Фрагмент документа:
▬▬▬

Внутренняя колонизация. Имперский опыт России
Шрифт:
В небольшом очерке 1841 года «Кавказец», который является лучшим комментарием к «Герою нашего времени», Лермонтов дает этнографический анализ таких людей, как Максим Максимыч и другой наш знакомый, гоголевский майор Ковалев, – верных слуг империи, офицеров и чиновников армии, сражавшейся в восставшей колонии. «Кавказец» в этом очерке – российский офицер, который отменно знает и страстно любит своего врага, неусмиренные племена Кавказа. «Существо полурусское, полуазиатское», с каждым проведенным на Кавказе годом этот офицер все больше ориентализирует сам себя. Вначале он узнал о Кавказе из пушкинского «Кавказского пленника», тогда и «воспламенился страстью к Кавказу»; с тех пор он и сам собрал много сведений об обычаях, легендах и искусствах разных племен. Ему известны их вожди и родословные, а их коней, оружие и женщин он предпочитает российским. «Казачки его не прельщают, он одно время мечтал о пленной черкешенке»; но он не Печорин, и эта мечта оказалась несбыточной. Теперь русский «кавказец» искренне восхищается тем, как горцы живут, ездят на коне, сражаются в бою. Его любимое занятие в компании однополчан-«кавказцев» состоит в том, чтобы обсуждать и сравнивать между собой кавказские народы, прихвастывая собственными победами или фантазиями. «Кавказец» учил местные языки и говорит по-татарски, но плохо знает, как относиться
Илл. 12. Портрет военного со слугой. Карл Брюллов. 1830-е годы. Обратите внимание на восточный фон, различие костюмов и внешнее сходство офицера и слуги.

▬▬▬

Условие задания: Можете воспроизвести весь приведённый выше фрагмент о лермонтовском «кавказце» целиком, не меняя в нём ни слова?

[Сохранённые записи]
▬▬▬

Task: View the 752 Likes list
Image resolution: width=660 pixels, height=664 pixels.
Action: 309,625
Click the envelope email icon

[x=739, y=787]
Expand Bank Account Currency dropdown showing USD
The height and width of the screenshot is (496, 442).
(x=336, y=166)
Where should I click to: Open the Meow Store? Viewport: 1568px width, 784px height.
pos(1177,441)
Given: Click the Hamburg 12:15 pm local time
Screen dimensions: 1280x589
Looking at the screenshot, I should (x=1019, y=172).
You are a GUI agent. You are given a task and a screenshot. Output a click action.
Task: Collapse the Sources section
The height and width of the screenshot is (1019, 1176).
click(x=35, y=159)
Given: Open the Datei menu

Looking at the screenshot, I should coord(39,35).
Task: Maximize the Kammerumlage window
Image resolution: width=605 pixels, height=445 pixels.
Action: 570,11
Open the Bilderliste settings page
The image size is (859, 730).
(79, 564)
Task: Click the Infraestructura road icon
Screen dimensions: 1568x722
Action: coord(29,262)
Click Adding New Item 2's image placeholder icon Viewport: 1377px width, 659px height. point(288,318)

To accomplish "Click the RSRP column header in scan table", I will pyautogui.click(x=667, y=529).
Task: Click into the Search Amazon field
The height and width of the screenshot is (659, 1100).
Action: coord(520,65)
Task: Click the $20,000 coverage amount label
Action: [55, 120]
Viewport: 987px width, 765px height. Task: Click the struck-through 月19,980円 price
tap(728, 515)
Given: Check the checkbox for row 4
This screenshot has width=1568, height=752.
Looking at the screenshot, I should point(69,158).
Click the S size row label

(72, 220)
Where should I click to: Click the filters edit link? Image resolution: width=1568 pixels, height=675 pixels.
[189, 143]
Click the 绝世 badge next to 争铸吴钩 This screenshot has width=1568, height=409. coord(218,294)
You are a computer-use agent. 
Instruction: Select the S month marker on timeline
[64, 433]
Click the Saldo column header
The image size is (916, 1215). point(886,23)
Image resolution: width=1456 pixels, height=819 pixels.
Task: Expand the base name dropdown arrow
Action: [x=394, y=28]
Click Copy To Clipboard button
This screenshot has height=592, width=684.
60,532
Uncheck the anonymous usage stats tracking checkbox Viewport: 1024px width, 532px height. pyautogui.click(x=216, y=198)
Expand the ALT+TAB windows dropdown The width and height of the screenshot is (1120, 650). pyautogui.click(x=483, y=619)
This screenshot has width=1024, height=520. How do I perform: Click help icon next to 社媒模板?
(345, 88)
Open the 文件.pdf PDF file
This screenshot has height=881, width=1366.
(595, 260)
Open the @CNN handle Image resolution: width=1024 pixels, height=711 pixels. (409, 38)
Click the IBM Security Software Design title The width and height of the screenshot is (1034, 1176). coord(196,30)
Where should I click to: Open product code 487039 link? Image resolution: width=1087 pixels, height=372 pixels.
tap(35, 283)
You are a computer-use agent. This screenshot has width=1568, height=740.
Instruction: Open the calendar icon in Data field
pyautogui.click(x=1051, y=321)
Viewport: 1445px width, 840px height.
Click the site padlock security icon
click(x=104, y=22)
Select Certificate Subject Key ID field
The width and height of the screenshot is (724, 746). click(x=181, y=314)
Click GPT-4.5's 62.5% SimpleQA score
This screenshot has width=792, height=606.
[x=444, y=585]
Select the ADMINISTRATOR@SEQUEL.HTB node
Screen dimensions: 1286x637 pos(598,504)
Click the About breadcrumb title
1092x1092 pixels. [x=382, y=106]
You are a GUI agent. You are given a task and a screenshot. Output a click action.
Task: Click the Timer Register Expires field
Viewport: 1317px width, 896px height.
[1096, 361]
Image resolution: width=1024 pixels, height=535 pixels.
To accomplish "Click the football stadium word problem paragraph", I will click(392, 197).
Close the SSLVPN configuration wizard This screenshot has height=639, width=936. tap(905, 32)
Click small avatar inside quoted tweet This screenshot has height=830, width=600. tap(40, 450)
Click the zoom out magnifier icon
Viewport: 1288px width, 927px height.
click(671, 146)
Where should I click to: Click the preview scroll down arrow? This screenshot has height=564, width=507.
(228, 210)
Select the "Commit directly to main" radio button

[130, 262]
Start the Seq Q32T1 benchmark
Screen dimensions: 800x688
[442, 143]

▬▬▬

Поле ответа:
Внутренняя колонизация. Имперский опыт России
Шрифт:
В небольшом очерке 1841 года «Кавказец», который является лучшим комментарием к «Герою нашего времени», Лермонтов дает этнографический анализ таких людей, как Максим Максимыч и другой наш знакомый, гоголевский майор Ковалев, – верных слуг империи, офицеров и чиновников армии, сражавшейся в восставшей колонии. «Кавказец» в этом очерке – российский офицер, который отменно знает и страстно любит своего врага, неусмиренные племена Кавказа. «Существо полурусское, полуазиатское», с каждым проведенным на Кавказе годом этот офицер все больше ориентализирует сам себя. Вначале он узнал о Кавказе из пушкинского «Кавказского пленника», тогда и «воспламенился страстью к Кавказу»; с тех пор он и сам собрал много сведений об обычаях, легендах и искусствах разных племен. Ему известны их вожди и родословные, а их коней, оружие и женщин он предпочитает российским. «Казачки его не прельщают, он одно время мечтал о пленной черкешенке»; но он не Печорин, и эта мечта оказалась несбыточной. Теперь русский «кавказец» искренне восхищается тем, как горцы живут, ездят на коне, сражаются в бою. Его любимое занятие в компании однополчан-«кавказцев» состоит в том, чтобы обсуждать и сравнивать между собой кавказские народы, прихвастывая собственными победами или фантазиями. «Кавказец» учил местные языки и говорит по-татарски, но плохо знает, как относиться
Илл. 12. Портрет военного со слугой. Карл Брюллов. 1830-е годы. Обратите внимание на восточный фон, различие костюмов и внешнее сходство офицера и слуги.